▶ _DATASET RECORDS_:
+-------+
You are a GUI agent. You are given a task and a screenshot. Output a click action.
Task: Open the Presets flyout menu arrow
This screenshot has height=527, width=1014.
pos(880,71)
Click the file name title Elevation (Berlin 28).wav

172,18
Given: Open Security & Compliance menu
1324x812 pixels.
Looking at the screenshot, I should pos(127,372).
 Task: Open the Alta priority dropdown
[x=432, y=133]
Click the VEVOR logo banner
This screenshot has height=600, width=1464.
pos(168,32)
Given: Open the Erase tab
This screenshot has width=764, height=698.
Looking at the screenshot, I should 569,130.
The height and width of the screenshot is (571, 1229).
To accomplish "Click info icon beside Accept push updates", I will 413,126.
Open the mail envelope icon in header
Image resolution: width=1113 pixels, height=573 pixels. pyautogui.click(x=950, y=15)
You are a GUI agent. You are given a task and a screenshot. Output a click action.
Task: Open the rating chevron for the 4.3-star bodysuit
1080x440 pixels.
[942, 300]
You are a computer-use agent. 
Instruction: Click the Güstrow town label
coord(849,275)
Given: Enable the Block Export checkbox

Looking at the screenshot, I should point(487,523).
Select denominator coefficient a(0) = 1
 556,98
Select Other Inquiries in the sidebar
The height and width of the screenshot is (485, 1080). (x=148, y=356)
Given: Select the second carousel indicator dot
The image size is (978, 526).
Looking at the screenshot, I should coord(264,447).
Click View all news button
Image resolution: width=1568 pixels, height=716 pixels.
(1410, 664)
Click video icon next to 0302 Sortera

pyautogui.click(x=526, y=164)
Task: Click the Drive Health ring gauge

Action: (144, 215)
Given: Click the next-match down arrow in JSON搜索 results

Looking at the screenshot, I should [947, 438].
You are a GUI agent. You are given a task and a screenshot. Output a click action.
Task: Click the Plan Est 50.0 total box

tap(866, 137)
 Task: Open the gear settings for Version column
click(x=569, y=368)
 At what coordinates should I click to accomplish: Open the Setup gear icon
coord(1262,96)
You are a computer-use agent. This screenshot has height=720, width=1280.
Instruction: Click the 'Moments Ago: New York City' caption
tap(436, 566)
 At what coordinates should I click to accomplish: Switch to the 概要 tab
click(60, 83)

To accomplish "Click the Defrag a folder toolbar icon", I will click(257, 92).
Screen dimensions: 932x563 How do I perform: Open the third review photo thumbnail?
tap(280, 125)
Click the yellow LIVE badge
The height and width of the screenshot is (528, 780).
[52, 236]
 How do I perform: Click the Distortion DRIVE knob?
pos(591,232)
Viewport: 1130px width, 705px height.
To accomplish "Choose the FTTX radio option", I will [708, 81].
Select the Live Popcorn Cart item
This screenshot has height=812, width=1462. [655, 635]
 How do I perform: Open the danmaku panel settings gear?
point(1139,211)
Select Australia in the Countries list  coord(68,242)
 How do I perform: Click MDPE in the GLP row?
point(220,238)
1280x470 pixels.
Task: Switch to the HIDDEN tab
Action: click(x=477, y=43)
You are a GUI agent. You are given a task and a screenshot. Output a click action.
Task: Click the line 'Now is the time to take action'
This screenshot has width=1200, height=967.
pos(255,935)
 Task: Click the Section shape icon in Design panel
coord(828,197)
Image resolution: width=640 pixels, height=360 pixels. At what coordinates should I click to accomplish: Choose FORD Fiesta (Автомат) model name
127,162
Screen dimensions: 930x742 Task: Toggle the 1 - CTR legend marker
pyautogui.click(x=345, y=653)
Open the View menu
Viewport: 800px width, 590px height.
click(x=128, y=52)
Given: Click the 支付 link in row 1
+-------+
▶ _EXERCISE DETAILS_:
Each line of the data above is to be duplicated exactly.

▶ _TASK ANSWER_:
You are a GUI agent. You are given a task and a screenshot. Output a click action.
Task: Open the Presets flyout menu arrow
This screenshot has height=527, width=1014.
pos(880,71)
Click the file name title Elevation (Berlin 28).wav

172,18
Given: Open Security & Compliance menu
1324x812 pixels.
Looking at the screenshot, I should pos(127,372).
 Task: Open the Alta priority dropdown
[x=432, y=133]
Click the VEVOR logo banner
This screenshot has height=600, width=1464.
pos(168,32)
Given: Open the Erase tab
This screenshot has width=764, height=698.
Looking at the screenshot, I should 569,130.
The height and width of the screenshot is (571, 1229).
To accomplish "Click info icon beside Accept push updates", I will 413,126.
Open the mail envelope icon in header
Image resolution: width=1113 pixels, height=573 pixels. pyautogui.click(x=950, y=15)
You are a GUI agent. You are given a task and a screenshot. Output a click action.
Task: Open the rating chevron for the 4.3-star bodysuit
1080x440 pixels.
[942, 300]
You are a computer-use agent. 
Instruction: Click the Güstrow town label
coord(849,275)
Given: Enable the Block Export checkbox

Looking at the screenshot, I should point(487,523).
Select denominator coefficient a(0) = 1
 556,98
Select Other Inquiries in the sidebar
The height and width of the screenshot is (485, 1080). (x=148, y=356)
Given: Select the second carousel indicator dot
The image size is (978, 526).
Looking at the screenshot, I should coord(264,447).
Click View all news button
Image resolution: width=1568 pixels, height=716 pixels.
(1410, 664)
Click video icon next to 0302 Sortera

pyautogui.click(x=526, y=164)
Task: Click the Drive Health ring gauge

Action: (144, 215)
Given: Click the next-match down arrow in JSON搜索 results

Looking at the screenshot, I should [947, 438].
You are a GUI agent. You are given a task and a screenshot. Output a click action.
Task: Click the Plan Est 50.0 total box

tap(866, 137)
 Task: Open the gear settings for Version column
click(x=569, y=368)
 At what coordinates should I click to accomplish: Open the Setup gear icon
coord(1262,96)
You are a computer-use agent. This screenshot has height=720, width=1280.
Instruction: Click the 'Moments Ago: New York City' caption
tap(436, 566)
 At what coordinates should I click to accomplish: Switch to the 概要 tab
click(60, 83)

To accomplish "Click the Defrag a folder toolbar icon", I will click(257, 92).
Screen dimensions: 932x563 How do I perform: Open the third review photo thumbnail?
tap(280, 125)
Click the yellow LIVE badge
The height and width of the screenshot is (528, 780).
[52, 236]
 How do I perform: Click the Distortion DRIVE knob?
pos(591,232)
Viewport: 1130px width, 705px height.
To accomplish "Choose the FTTX radio option", I will [708, 81].
Select the Live Popcorn Cart item
This screenshot has height=812, width=1462. [655, 635]
 How do I perform: Open the danmaku panel settings gear?
point(1139,211)
Select Australia in the Countries list  coord(68,242)
 How do I perform: Click MDPE in the GLP row?
point(220,238)
1280x470 pixels.
Task: Switch to the HIDDEN tab
Action: click(x=477, y=43)
You are a GUI agent. You are given a task and a screenshot. Output a click action.
Task: Click the line 'Now is the time to take action'
This screenshot has width=1200, height=967.
pos(255,935)
 Task: Click the Section shape icon in Design panel
coord(828,197)
Image resolution: width=640 pixels, height=360 pixels. At what coordinates should I click to accomplish: Choose FORD Fiesta (Автомат) model name
127,162
Screen dimensions: 930x742 Task: Toggle the 1 - CTR legend marker
pyautogui.click(x=345, y=653)
Open the View menu
Viewport: 800px width, 590px height.
click(x=128, y=52)
Given: Click the 支付 link in row 1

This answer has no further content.